Я тогда спросила у него, на кого он пытается произвести впечатление? На меня, на дудочника, который непременно явится еще в Загряду, как только дороги немного подсохнут, или на окружающих, до того не воспринимавших долговязого тощего юношу с фальшионом как серьезного противника? Зачем нужно было убивать, чтобы сменить облик? Но Искра только отмахнулся и неожиданно попросил разрешения остаться в ромалийском зимовье.

Холодный, сырой ветер скользнул под воротник теплого женского кафтана, застегнутого до самого горла на крупные медные пуговицы, огладил ледяными невидимыми пальцами открытый затылок. Я поежилась и плотнее запахнула уголки цветастого головного платка. Забавно я, наверное, сейчас выгляжу – скорее всего, похожа на нахохлившуюся ворону, которую кто-то шутки ради раскрасил в непривычно яркие цвета. Кончики пальцев пожелтели от постоянной работы с крепкими травяными настоями, кое-как суженные воском Ровинины перстни постоянно переворачивались камнями вниз, к ладони, от непрекращающегося звона бубенчиков на браслетах и в волосах ныли виски. И как только Ровина это все выдерживала? Дело привычки или все-таки есть что-то такое в людях, что делает их значительно крепче любой нечисти?

Спину окатило чужим горячечным теплом, а потом на мои плечи тяжело легли широкие ладони. Я вздрогнула всем телом, с трудом удержав непрошеный удивленный возглас, и обернулась.

– Раньше ты не подкрадывался ко мне со спины. Новый облик – новые привычки?

Искра лишь улыбнулся, нависая надо мной подобно скале.

– Нет, скорее это ты слишком очеловечилась. – Голос у него остался прежним – глухим, рокочущим, только к нынешнему облику харлекина он подходил много больше. Искра наклонился так, что длинные тонкие косички с узорчатыми серебряными бусинами скользнули по моей щеке, заставив поежиться: – Разве раньше ты не почуяла бы мое присутствие до того, как я подойду чересчур близко? Или лирхи лишены интуиции?

– А может, все дело в том, что теперь не чувствую в тебе угрозы? – в тон ответила я и отвернулась, уставившись на грязно-бурую ленту дороги, устремлявшуюся прочь от города за холм. Скорей бы май. Грязь высохнет, и можно будет вывести табор из проклятого места. Придут змееловы или нет, но ромалийцам нельзя здесь оставаться. По обычной дороге или же по серебряной ленте-тропе берегинь, но мы уйдем из Загряды, и даже Госпожа не помешает нам.

– Ты не чувствовала Госпожу и в городе, пока не стало слишком поздно. И ты все еще ей доверяешь? Где же тогда опасность, что грозит нам дальше? – спросил он, осторожно проводя по моей щеке грубой ладонью, словно стирая прикосновение настывших на холоде металлических бусин.
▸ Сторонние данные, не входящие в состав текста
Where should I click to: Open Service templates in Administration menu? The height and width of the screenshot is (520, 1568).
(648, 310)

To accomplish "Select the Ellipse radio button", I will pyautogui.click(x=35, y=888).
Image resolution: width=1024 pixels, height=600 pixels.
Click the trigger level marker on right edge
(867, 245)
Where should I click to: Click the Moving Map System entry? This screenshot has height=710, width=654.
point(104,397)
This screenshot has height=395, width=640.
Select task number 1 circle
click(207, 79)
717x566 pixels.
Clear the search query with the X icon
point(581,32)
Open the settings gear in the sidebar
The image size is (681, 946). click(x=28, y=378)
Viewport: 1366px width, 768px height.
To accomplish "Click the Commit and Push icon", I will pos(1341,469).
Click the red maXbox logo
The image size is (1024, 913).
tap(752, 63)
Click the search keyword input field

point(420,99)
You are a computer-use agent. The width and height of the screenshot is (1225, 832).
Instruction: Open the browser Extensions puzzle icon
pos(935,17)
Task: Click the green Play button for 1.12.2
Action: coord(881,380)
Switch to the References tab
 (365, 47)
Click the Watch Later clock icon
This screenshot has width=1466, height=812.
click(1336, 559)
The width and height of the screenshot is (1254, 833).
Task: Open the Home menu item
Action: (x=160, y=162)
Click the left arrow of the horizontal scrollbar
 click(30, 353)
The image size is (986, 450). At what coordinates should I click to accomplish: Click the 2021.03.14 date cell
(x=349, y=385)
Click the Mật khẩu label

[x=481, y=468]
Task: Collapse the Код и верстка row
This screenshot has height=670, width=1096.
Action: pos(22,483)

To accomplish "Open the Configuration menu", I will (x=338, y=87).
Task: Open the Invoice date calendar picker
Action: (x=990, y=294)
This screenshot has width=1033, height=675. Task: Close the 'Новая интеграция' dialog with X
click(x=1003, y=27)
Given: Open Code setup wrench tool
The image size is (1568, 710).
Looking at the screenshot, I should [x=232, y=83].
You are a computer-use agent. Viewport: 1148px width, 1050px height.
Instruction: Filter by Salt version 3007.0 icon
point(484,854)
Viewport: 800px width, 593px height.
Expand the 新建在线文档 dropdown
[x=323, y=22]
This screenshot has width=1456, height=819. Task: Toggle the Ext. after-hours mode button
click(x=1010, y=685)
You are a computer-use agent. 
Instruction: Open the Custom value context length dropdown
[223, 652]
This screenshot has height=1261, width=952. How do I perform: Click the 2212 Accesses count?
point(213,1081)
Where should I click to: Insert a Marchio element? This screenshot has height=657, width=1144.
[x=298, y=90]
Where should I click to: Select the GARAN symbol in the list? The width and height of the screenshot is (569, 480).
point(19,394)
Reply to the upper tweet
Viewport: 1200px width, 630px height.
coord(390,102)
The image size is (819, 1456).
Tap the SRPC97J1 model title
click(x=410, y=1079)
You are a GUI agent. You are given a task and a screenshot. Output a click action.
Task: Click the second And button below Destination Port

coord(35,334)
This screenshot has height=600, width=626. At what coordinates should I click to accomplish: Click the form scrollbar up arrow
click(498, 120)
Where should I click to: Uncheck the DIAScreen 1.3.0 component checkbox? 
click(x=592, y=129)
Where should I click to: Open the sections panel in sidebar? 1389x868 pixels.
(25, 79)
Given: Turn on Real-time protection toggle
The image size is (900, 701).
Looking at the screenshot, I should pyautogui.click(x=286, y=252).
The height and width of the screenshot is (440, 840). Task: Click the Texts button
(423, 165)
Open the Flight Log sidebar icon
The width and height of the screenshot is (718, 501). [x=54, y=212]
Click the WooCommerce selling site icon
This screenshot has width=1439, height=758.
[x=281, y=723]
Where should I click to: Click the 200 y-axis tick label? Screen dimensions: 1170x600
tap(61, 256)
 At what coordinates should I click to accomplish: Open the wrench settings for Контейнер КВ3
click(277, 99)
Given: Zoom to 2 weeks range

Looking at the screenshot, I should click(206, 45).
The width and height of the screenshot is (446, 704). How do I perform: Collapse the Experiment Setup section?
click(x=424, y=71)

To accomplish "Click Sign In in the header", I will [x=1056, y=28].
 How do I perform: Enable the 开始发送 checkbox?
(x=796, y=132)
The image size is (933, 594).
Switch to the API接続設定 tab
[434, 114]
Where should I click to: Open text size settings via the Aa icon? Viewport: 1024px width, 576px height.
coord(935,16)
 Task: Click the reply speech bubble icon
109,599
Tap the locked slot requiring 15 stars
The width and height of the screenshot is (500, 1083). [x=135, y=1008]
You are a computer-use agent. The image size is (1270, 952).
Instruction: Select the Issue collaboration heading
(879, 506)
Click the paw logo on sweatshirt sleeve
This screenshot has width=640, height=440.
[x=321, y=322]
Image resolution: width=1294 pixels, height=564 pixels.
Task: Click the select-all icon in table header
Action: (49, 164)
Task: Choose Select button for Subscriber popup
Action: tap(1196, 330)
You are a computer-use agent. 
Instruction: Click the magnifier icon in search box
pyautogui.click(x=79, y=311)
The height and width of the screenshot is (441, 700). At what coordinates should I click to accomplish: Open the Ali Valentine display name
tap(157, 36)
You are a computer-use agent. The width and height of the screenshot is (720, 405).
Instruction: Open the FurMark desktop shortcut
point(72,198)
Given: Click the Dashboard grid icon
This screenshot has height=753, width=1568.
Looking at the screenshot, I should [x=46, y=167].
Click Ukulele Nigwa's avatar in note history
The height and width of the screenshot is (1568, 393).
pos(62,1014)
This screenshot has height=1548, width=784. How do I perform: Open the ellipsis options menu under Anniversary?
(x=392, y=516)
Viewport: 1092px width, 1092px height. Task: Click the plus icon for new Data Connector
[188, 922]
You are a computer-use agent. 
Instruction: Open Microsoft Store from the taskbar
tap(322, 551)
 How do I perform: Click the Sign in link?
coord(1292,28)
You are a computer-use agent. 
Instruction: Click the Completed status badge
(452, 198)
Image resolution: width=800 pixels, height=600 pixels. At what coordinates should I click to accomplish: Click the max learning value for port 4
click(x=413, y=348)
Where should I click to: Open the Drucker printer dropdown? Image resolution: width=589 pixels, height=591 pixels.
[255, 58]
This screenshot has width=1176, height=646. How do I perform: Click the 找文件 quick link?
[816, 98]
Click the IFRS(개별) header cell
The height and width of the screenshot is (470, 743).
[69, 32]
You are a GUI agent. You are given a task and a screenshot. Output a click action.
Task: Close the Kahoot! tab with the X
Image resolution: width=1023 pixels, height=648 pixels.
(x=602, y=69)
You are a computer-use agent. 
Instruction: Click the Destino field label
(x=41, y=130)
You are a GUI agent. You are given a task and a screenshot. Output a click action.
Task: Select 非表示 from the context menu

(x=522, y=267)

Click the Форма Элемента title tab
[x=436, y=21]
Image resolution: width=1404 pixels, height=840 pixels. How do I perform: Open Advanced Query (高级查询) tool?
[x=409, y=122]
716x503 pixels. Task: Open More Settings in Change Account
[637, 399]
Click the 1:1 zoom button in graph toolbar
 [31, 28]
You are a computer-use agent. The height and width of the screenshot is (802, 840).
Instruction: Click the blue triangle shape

– Доверяю. Разве ты сумел хотя бы дотянуться до меня тем вечером? Так почему я должна была ощущать угрозу в том, у кого недостаточно сил, чтобы мне навредить? – Я улыбнулась, склонив голову набок, ощущая, как дрогнула сильная, жесткая рука, легонько касающаяся моей кожи. – Хочешь, погадаю, откуда придет настоящая беда: из-под земли или все-таки с дальней дороги?

– Да-да, мне очень понравился результат предыдущего твоего гадания. Стоило бросить тарры, как явился дудочник. Змейка, я думаю, что только ты возьмешься за них, господин-с-дудочкой снова явится по наши души. И на этот раз так легко мы не отделаемся. Ты все еще веришь своим предчувствиям?

– Я теперь лирха. А лирхи живут предчувствиями.

Тяжелая ладонь неохотно соскользнула с моей щеки, когда я поднялась на ноги, и мы с Искрой оказались разделены поваленным бревном. Зазвенели-запели золотые бубенцы на браслетах, когда я подхватила лежащий на земле деревянный узорчатый посох, провернула его в воздухе и ступила на первый круг танца. Шаг, другой – пожухлая трава под ногами вначале покрывается белесым инеем, а потом неожиданно поднимается, зеленея и распускаясь мелкими желтоватыми цветочками. Посох в моих руках дергается, как живой, качается, наподобие маятника – с севера на юг, с запада на восток, словно избирая направление. Резкий поворот, голубая юбка взмывает бирюзовым крылом, мягко опадает, щекоча ноги пышными оборками. Звенят монетки, вплетенные в косы, звенят колокольчики на ножных браслетах. Я разжимаю пальцы, и посох падает, вонзаясь нижним концом в раскисшую после сошедшего снега землю. Дрожит и медленно кренится, указывая навершием за холм, туда, куда устремлялась северная дорога, – к славенской столице, Новограду.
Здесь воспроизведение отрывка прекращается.